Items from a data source
[Start of Attachment]
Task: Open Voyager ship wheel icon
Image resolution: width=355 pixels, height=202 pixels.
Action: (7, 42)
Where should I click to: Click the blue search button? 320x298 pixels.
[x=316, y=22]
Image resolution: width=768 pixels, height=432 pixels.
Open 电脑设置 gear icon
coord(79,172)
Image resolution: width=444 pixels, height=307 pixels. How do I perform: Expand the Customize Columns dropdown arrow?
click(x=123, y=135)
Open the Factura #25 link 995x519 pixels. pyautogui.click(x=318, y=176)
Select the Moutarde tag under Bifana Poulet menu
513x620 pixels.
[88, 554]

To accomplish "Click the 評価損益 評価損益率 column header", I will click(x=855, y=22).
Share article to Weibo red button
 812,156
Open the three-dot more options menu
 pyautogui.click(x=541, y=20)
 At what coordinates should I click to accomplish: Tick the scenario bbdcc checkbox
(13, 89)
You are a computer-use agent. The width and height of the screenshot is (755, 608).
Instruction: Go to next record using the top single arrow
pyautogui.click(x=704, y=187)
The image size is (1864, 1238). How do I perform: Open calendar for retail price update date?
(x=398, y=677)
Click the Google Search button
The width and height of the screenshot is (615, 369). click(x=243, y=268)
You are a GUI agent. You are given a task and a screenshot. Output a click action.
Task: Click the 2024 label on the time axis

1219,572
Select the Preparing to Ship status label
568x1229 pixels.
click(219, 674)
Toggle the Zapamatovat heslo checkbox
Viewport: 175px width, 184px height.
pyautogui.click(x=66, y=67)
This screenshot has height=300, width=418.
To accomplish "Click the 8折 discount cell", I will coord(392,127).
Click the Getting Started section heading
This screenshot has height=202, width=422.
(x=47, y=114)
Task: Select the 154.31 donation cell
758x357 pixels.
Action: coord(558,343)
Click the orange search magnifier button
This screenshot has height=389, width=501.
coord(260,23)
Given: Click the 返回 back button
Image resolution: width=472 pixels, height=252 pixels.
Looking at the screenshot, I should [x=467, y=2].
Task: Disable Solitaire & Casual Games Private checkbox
[End of Attachment]
* YOUR GOAL *
Nothing outside the span should appear: transcribe the lines from the one containing "Task: Select the 154.31 donation cell" through the last line of the records.

* EXERCISE ANSWER *
Task: Select the 154.31 donation cell
758x357 pixels.
Action: coord(558,343)
Click the orange search magnifier button
This screenshot has height=389, width=501.
coord(260,23)
Given: Click the 返回 back button
Image resolution: width=472 pixels, height=252 pixels.
Looking at the screenshot, I should [x=467, y=2].
Task: Disable Solitaire & Casual Games Private checkbox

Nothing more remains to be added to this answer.